:: Given request ::
Render each line of the data below as a string in a JSON list, one entry per line, and omit blank lines.
[START Entries shown]
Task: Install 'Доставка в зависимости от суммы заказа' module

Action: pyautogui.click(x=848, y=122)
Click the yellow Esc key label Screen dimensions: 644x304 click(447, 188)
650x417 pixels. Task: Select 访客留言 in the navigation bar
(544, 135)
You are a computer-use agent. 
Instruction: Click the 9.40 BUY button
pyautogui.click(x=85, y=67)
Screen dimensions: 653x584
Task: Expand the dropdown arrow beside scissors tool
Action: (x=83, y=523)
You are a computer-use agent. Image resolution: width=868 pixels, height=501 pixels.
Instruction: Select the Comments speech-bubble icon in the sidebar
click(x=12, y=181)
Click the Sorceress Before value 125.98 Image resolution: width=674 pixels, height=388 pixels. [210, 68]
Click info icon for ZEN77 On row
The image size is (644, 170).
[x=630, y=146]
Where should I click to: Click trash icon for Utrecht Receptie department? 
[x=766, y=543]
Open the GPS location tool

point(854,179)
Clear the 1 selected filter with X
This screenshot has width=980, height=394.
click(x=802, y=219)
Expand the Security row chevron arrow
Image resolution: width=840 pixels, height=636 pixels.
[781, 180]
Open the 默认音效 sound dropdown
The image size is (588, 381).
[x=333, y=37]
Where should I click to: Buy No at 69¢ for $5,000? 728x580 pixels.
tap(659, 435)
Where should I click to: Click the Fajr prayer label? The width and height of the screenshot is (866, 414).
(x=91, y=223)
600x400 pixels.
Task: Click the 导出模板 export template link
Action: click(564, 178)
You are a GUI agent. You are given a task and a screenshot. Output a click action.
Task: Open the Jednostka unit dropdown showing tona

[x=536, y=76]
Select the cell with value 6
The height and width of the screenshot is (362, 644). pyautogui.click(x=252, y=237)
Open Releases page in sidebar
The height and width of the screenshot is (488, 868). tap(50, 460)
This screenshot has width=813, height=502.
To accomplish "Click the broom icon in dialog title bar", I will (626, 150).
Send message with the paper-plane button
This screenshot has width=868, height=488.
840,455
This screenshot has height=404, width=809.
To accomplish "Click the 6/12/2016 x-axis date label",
[END Entries shown]
:: Right answer ::
[
  "Task: Install 'Доставка в зависимости от суммы заказа' module",
  "Action: pyautogui.click(x=848, y=122)",
  "Click the yellow Esc key label Screen dimensions: 644x304 click(447, 188)",
  "650x417 pixels. Task: Select 访客留言 in the navigation bar",
  "(544, 135)",
  "You are a computer-use agent. ",
  "Instruction: Click the 9.40 BUY button",
  "pyautogui.click(x=85, y=67)",
  "Screen dimensions: 653x584",
  "Task: Expand the dropdown arrow beside scissors tool",
  "Action: (x=83, y=523)",
  "You are a computer-use agent. Image resolution: width=868 pixels, height=501 pixels.",
  "Instruction: Select the Comments speech-bubble icon in the sidebar",
  "click(x=12, y=181)",
  "Click the Sorceress Before value 125.98 Image resolution: width=674 pixels, height=388 pixels. [210, 68]",
  "Click info icon for ZEN77 On row",
  "The image size is (644, 170).",
  "[x=630, y=146]",
  "Where should I click to: Click trash icon for Utrecht Receptie department? ",
  "[x=766, y=543]",
  "Open the GPS location tool",
  "point(854,179)",
  "Clear the 1 selected filter with X",
  "This screenshot has width=980, height=394.",
  "click(x=802, y=219)",
  "Expand the Security row chevron arrow",
  "Image resolution: width=840 pixels, height=636 pixels.",
  "[781, 180]",
  "Open the 默认音效 sound dropdown",
  "The image size is (588, 381).",
  "[x=333, y=37]",
  "Where should I click to: Buy No at 69¢ for $5,000? 728x580 pixels.",
  "tap(659, 435)",
  "Where should I click to: Click the Fajr prayer label? The width and height of the screenshot is (866, 414).",
  "(x=91, y=223)",
  "600x400 pixels.",
  "Task: Click the 导出模板 export template link",
  "Action: click(564, 178)",
  "You are a GUI agent. You are given a task and a screenshot. Output a click action.",
  "Task: Open the Jednostka unit dropdown showing tona",
  "[x=536, y=76]",
  "Select the cell with value 6",
  "The height and width of the screenshot is (362, 644). pyautogui.click(x=252, y=237)",
  "Open Releases page in sidebar",
  "The height and width of the screenshot is (488, 868). tap(50, 460)",
  "This screenshot has width=813, height=502.",
  "To accomplish \"Click the broom icon in dialog title bar\", I will (626, 150).",
  "Send message with the paper-plane button",
  "This screenshot has width=868, height=488.",
  "840,455",
  "This screenshot has height=404, width=809.",
  "To accomplish \"Click the 6/12/2016 x-axis date label\","
]